*ENTRIES SHOWN*.
------------

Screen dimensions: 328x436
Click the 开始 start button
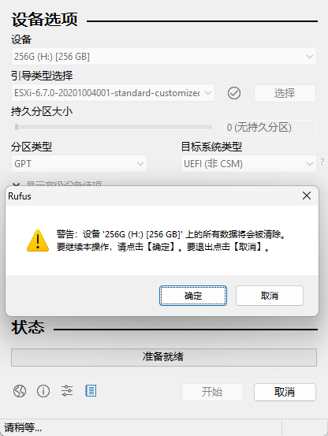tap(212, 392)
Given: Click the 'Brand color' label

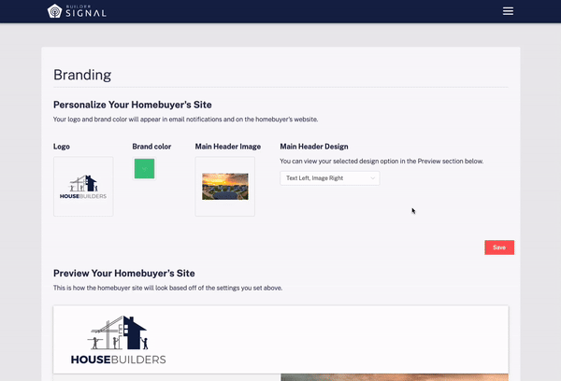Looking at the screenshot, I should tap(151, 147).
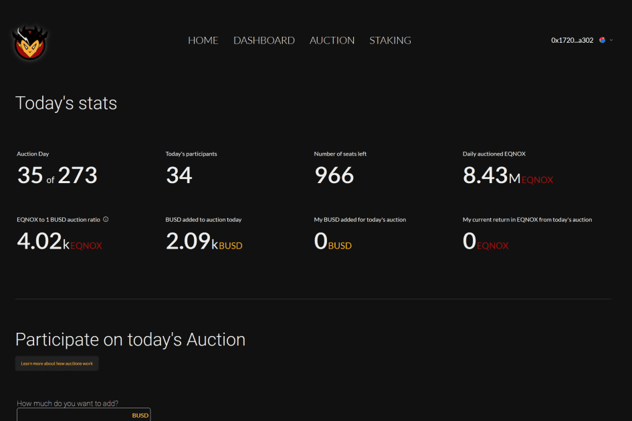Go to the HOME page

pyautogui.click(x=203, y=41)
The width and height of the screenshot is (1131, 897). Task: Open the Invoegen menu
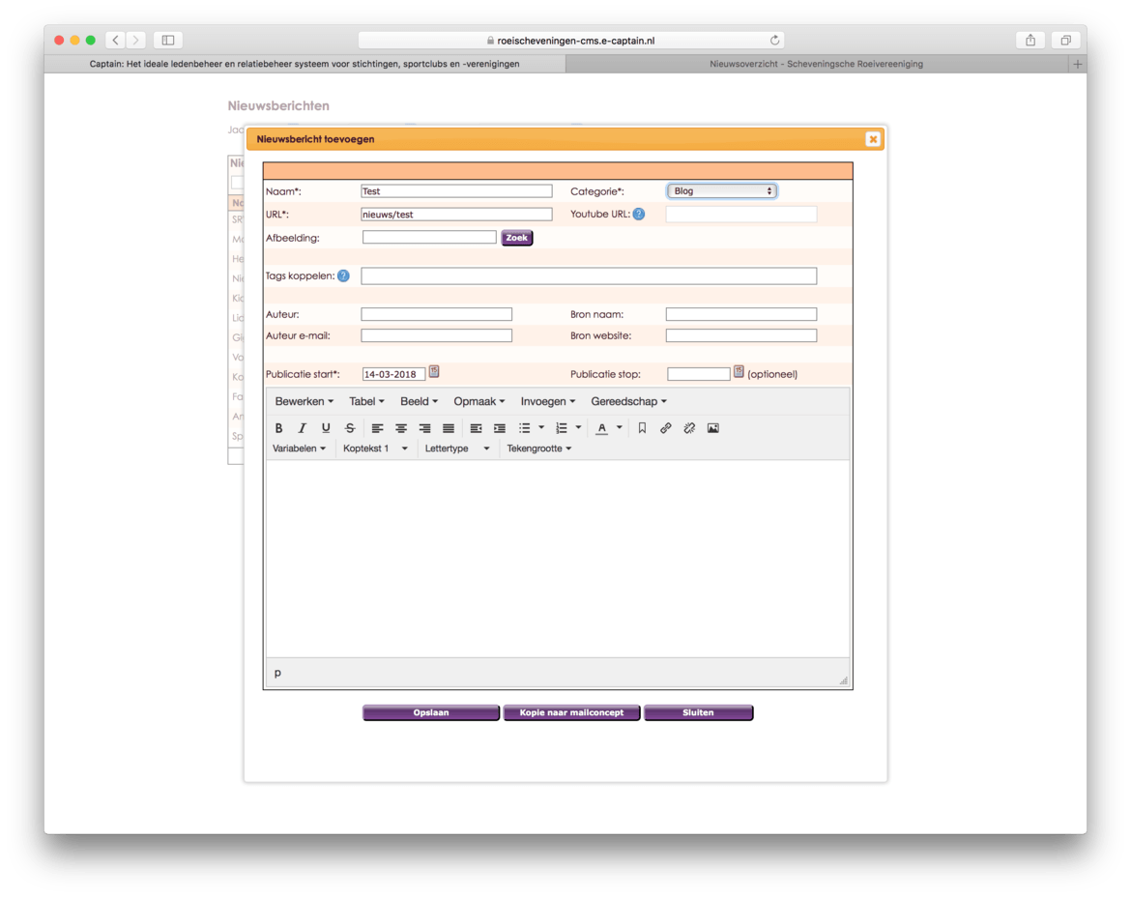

------------

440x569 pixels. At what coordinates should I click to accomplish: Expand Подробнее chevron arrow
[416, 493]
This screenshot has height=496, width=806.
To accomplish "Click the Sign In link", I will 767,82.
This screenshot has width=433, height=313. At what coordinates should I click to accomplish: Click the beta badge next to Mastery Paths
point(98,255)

------------

*EXERCISE AIM*.
Print the line above containing "Click the 开始 start button", the line containing "The width and", and everything between them, exactly as written. Pictures stay out.

*OUTPUT*.
Click the 开始 start button
tap(212, 392)
Given: Click the 'Brand color' label

Looking at the screenshot, I should tap(151, 147).
Go to the HOME page

pyautogui.click(x=203, y=41)
The width and height of the screenshot is (1131, 897). Task: Open the Invoegen menu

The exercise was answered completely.